## Records provided
....
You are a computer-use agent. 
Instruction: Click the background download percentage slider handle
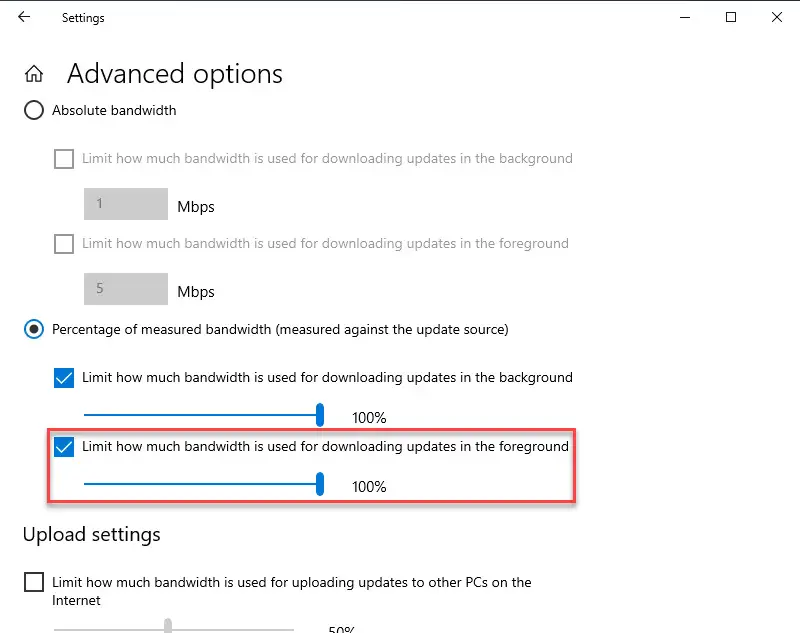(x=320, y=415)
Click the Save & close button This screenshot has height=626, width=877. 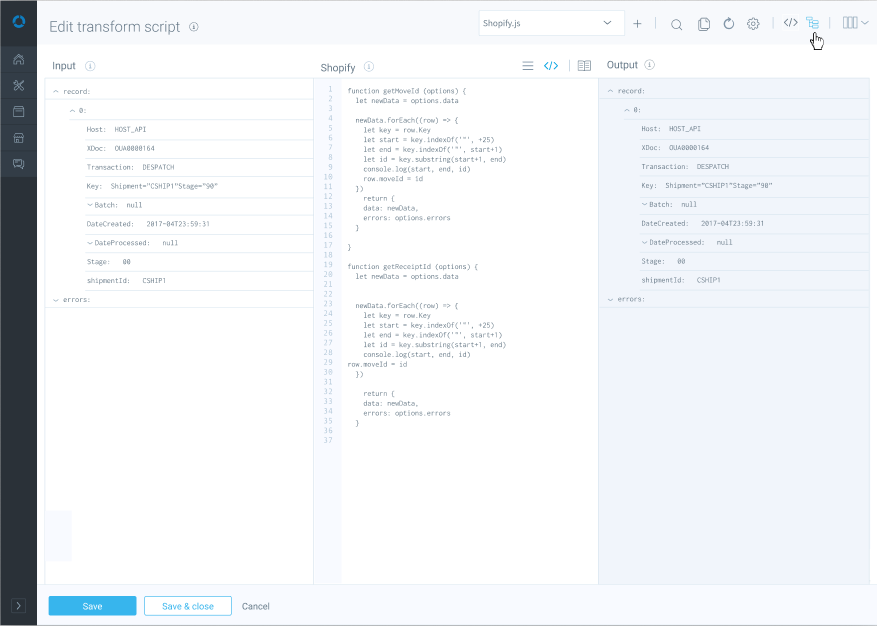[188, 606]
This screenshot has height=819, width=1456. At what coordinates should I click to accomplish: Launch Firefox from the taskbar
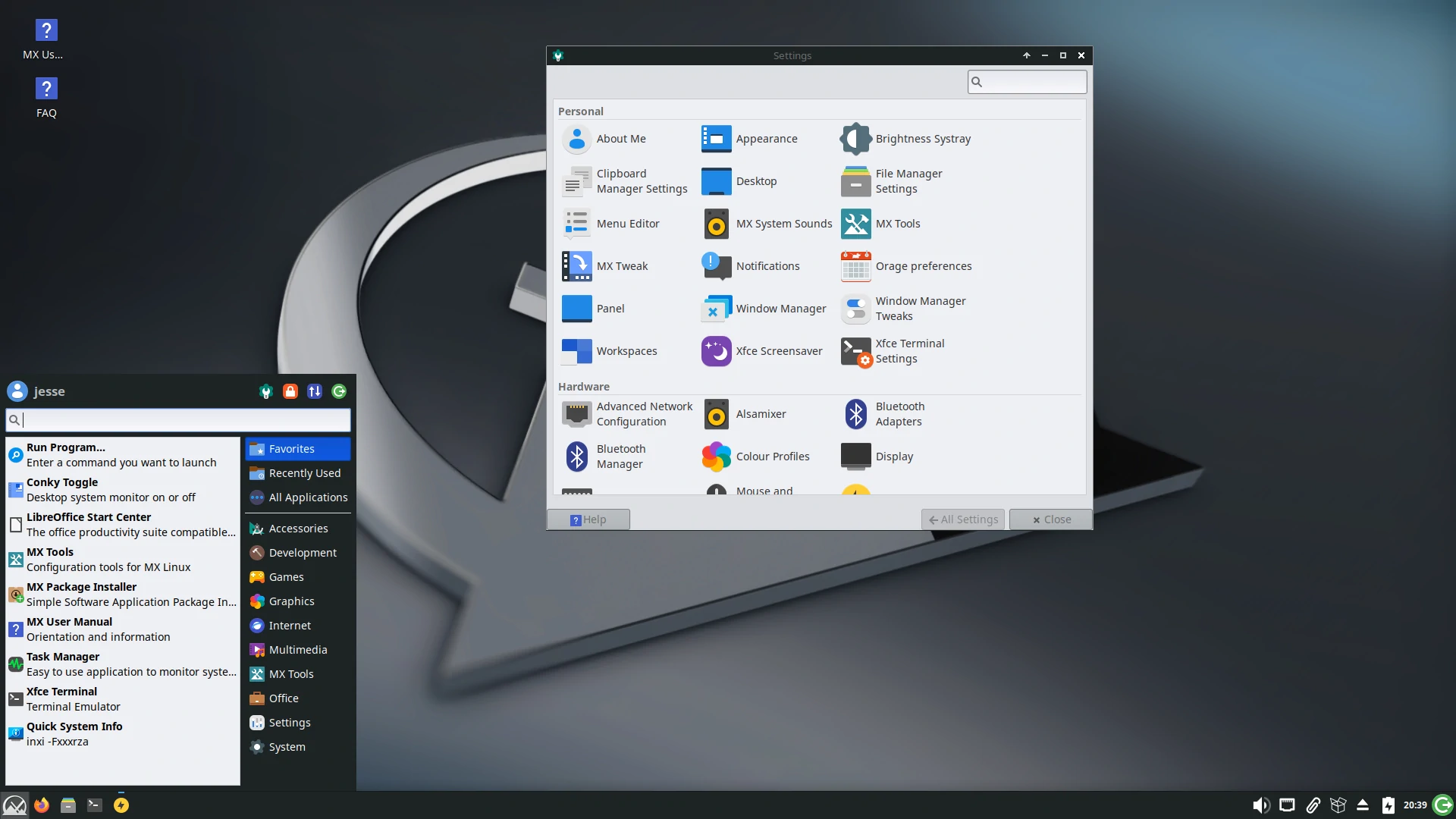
....
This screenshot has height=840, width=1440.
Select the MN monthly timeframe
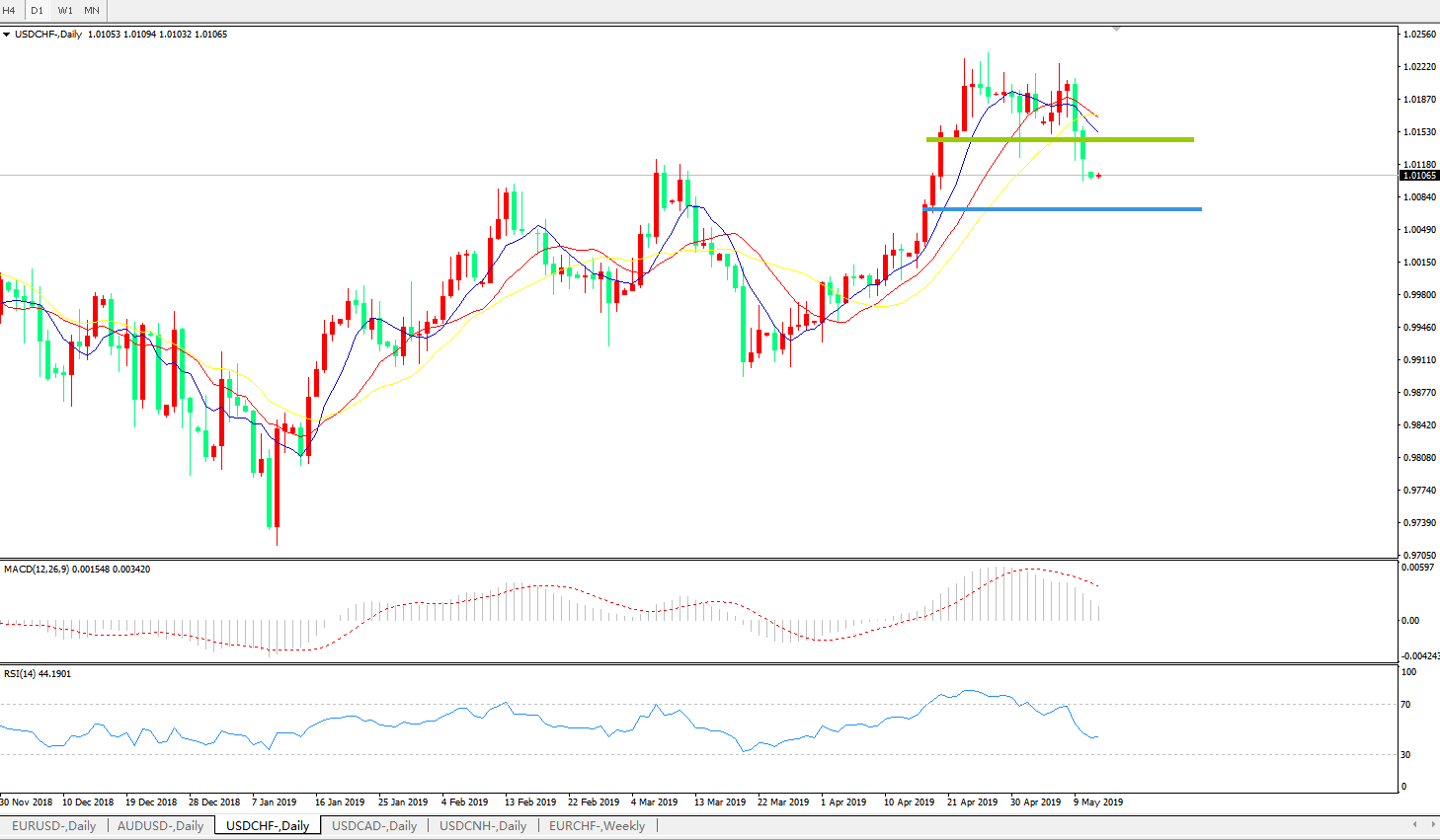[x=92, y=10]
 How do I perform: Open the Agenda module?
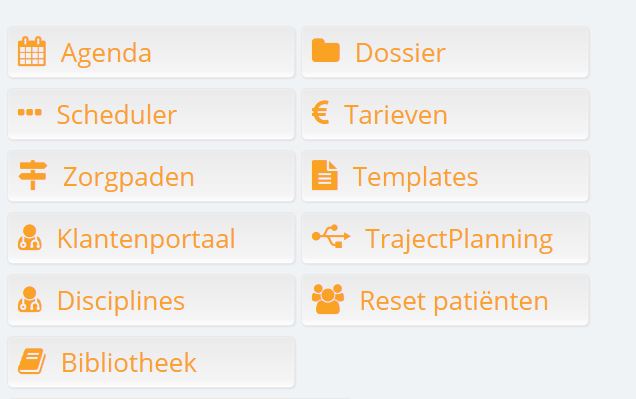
....
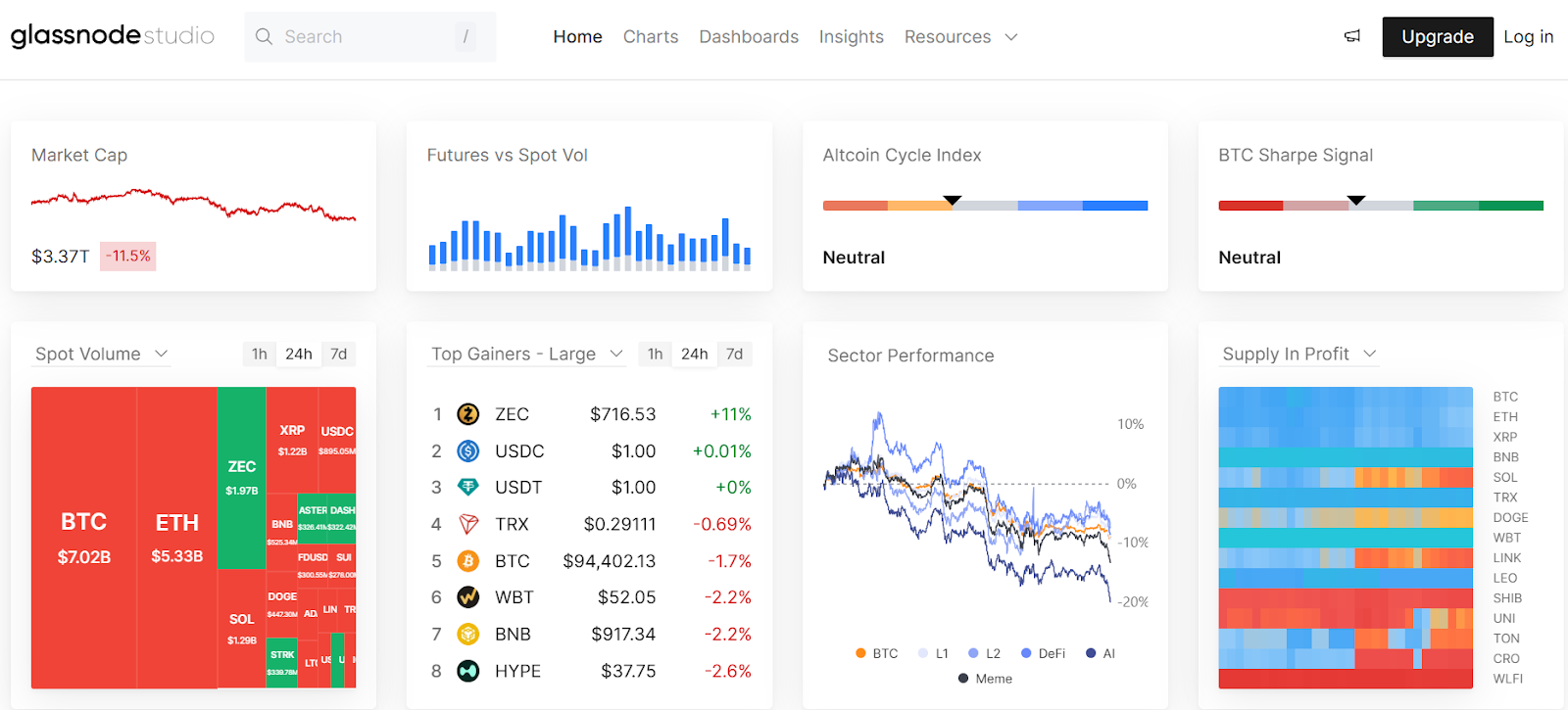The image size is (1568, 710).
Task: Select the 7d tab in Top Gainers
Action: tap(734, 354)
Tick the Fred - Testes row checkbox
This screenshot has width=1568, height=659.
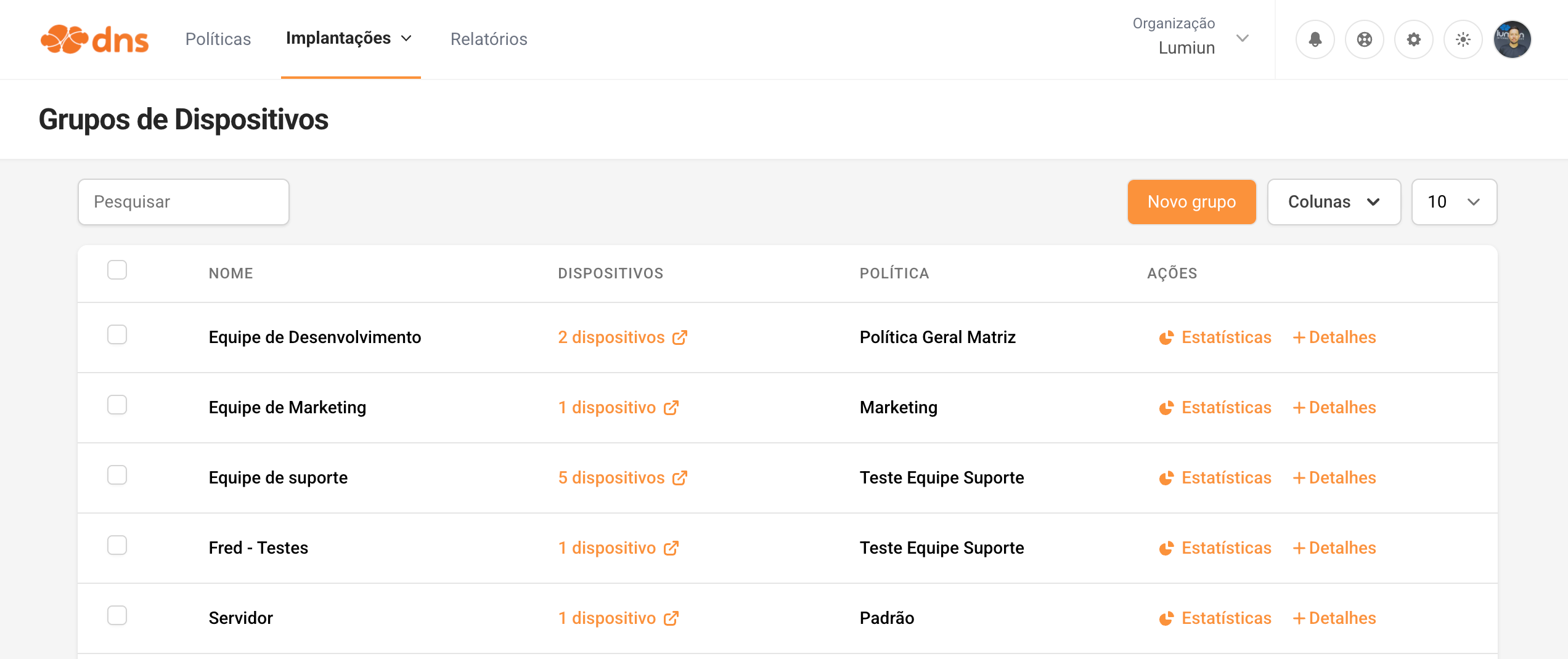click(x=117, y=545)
....
## Task objective
Please convert the records starting at the line that contains "The image size is (1568, 710)." and ending at the line that contains "click(x=117, y=545)" into a numbered list, skipping blank lines and leaving out the pictures.

## Task result
1. The image size is (1568, 710).
2. Task: Select the 7d tab in Top Gainers
3. Action: tap(734, 354)
4. Tick the Fred - Testes row checkbox
5. This screenshot has width=1568, height=659.
6. click(x=117, y=545)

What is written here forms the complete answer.